A speaker at the Breaking the Silence event at Barbur Gallery on February 8
But Barbur has been increasingly targeted by right-wing activists since 2015, when it held a photography exhibition in conjunction with Ir Amim, an Israeli NGO that monitors the Israeli-Palestinian conflict in Jerusalem. The photography exhibition, entitled 37% – East Jerusalem Stories, documented the daily Palestinian experience in East Jerusalem. Zusman said that more complaints to the Jerusalem Municipality about Barbur’s activities were registered at the end of 2016, and the gallery was asked to cancel three separate events. But it held firm in its program, committed to celebrating diversity and discussing social issues in Jerusalem and beyond.

A packed gallery for the Breaking the Silence event at Barbur on February 8
“This last event with Breaking the Silence was kind of the final straw,” Zusman said, noting that the gallery’s lawyers have found no legal basis for the municipality’s most recent claims. “I have no problem with different opinions — not everyone should like our activities. I don’t have problems with the people who complain to the municipality and the Ministry of Culture, because they are also invited to come and talk to us, personally. But this is a political game, and now the municipality has decided to join.”
Zusman has no intention of shutting down the gallery within 90 days, and is busy preparing the next exhibition, a display of surreal painting and performance, which opens on Thursday. In the meantime, Barbur is experiencing a swell of online support and is ready to fight the closure, should it come to that, in court.
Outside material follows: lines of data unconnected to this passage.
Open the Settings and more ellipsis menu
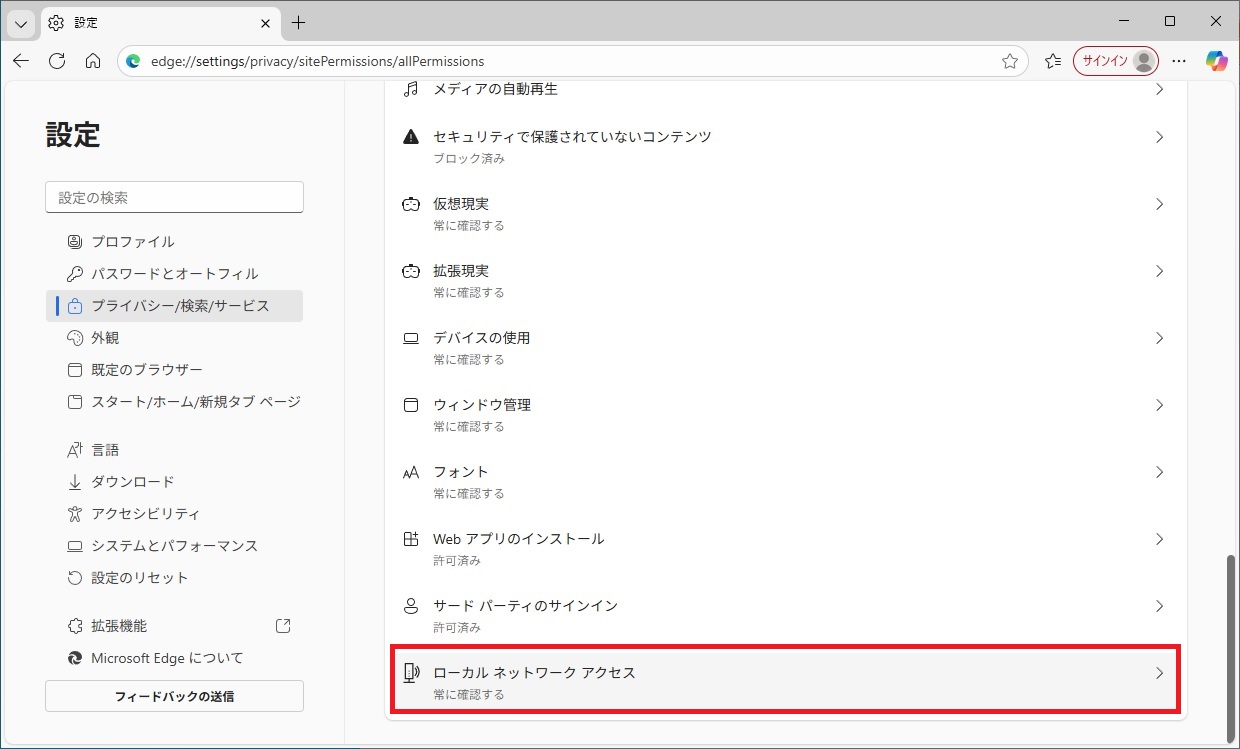This screenshot has height=749, width=1240. coord(1180,61)
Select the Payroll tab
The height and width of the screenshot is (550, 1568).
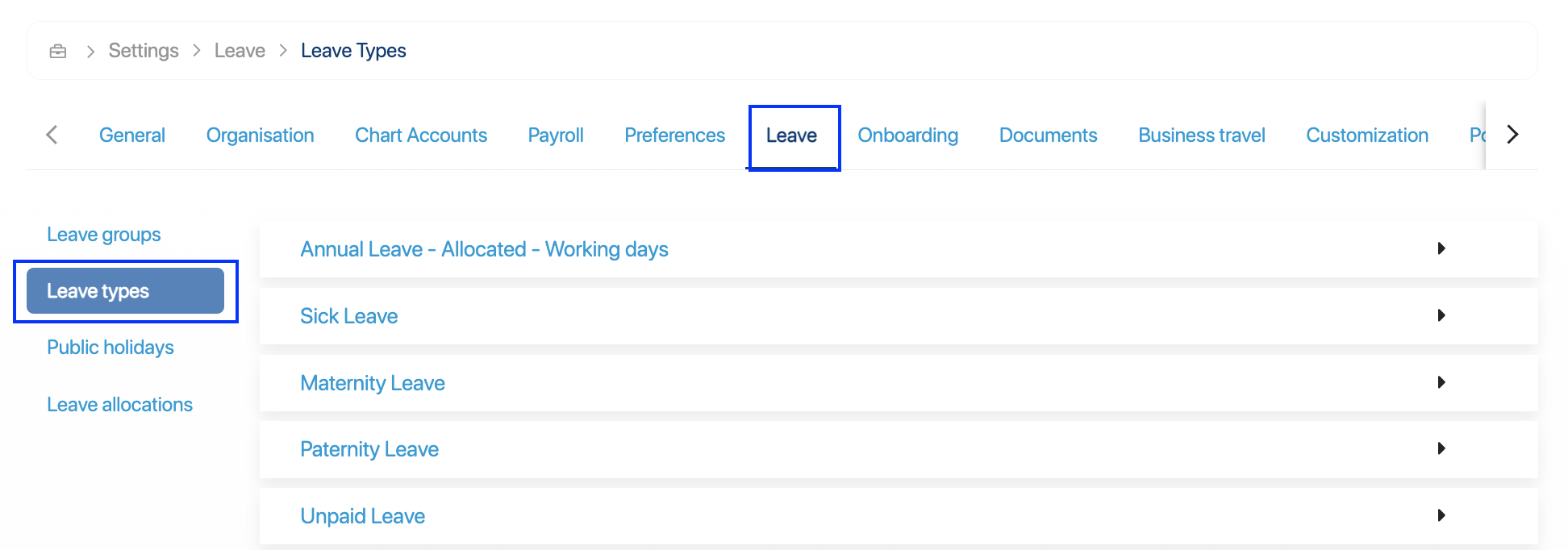556,135
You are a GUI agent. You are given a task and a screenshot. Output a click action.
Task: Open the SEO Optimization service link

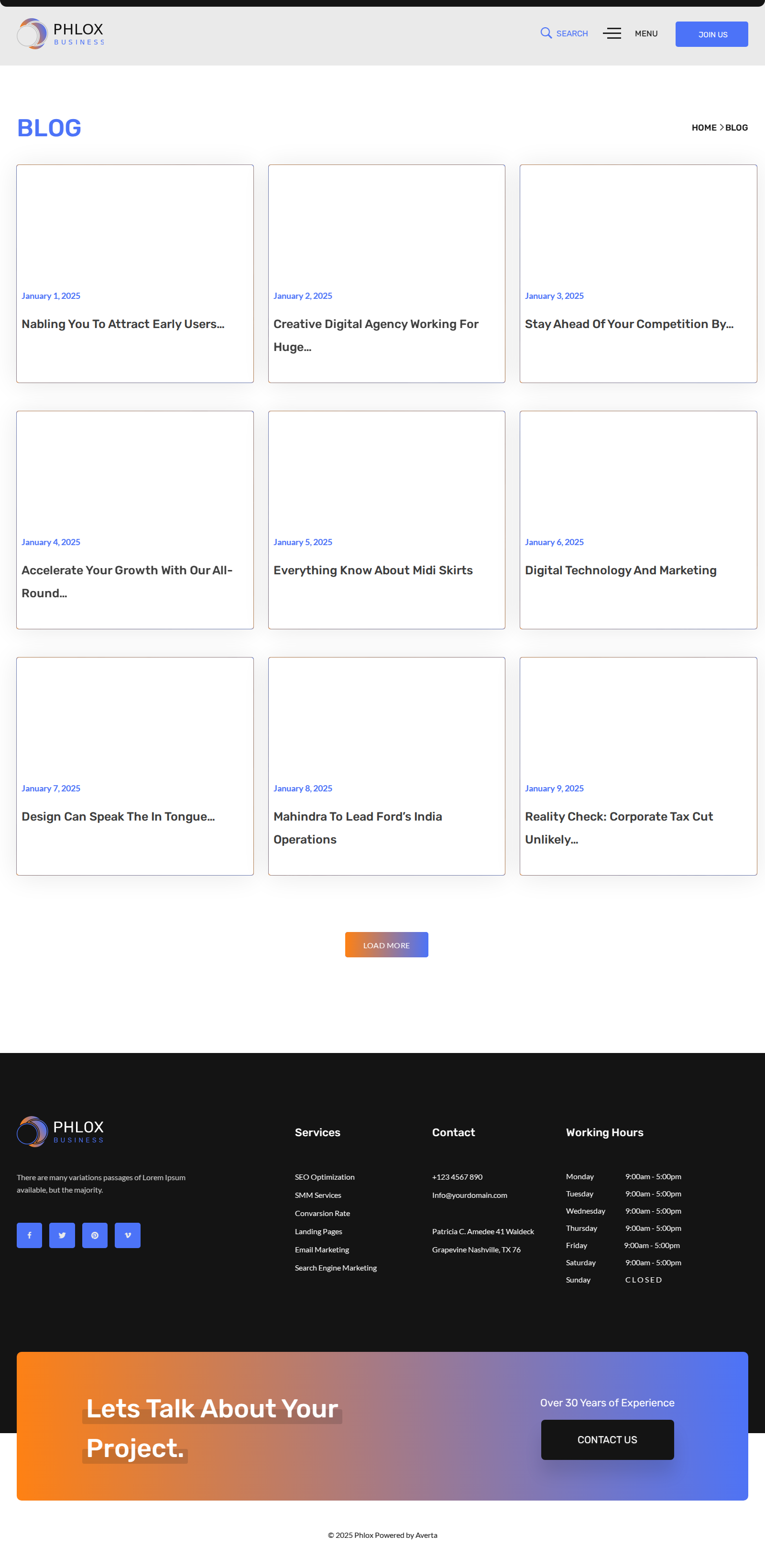pos(324,1177)
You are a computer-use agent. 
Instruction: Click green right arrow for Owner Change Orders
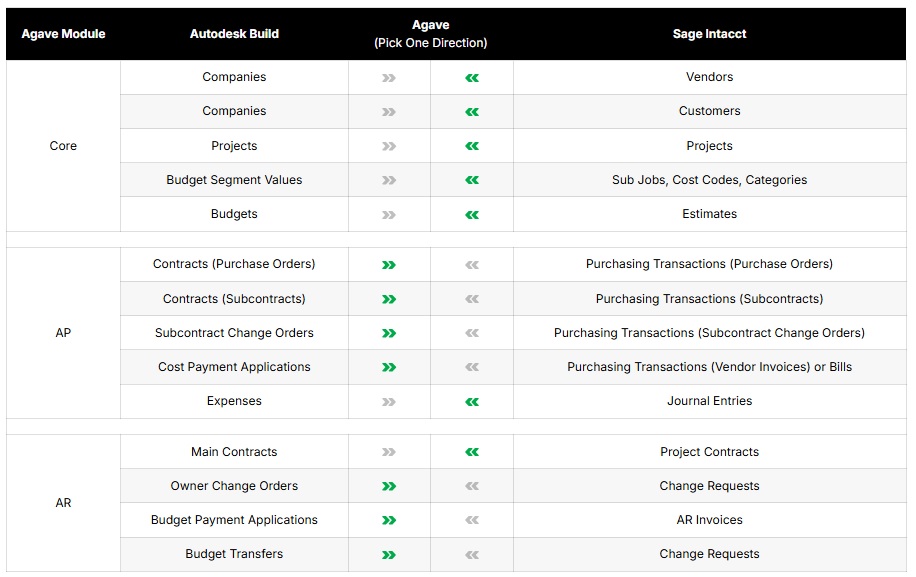(389, 486)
“We have been working for 11 and a half years, each year with different considerations, but in these last two years, it is completely clear that for us it’s now a fight for freedom of speech,” Zusman said. “If today they are telling us what event to hold and not to hold, and if we agree on that, tomorrow they will come and tell us which art to show and not to show. It is our duty to confront that. If we didn’t, I don’t know what would be next.”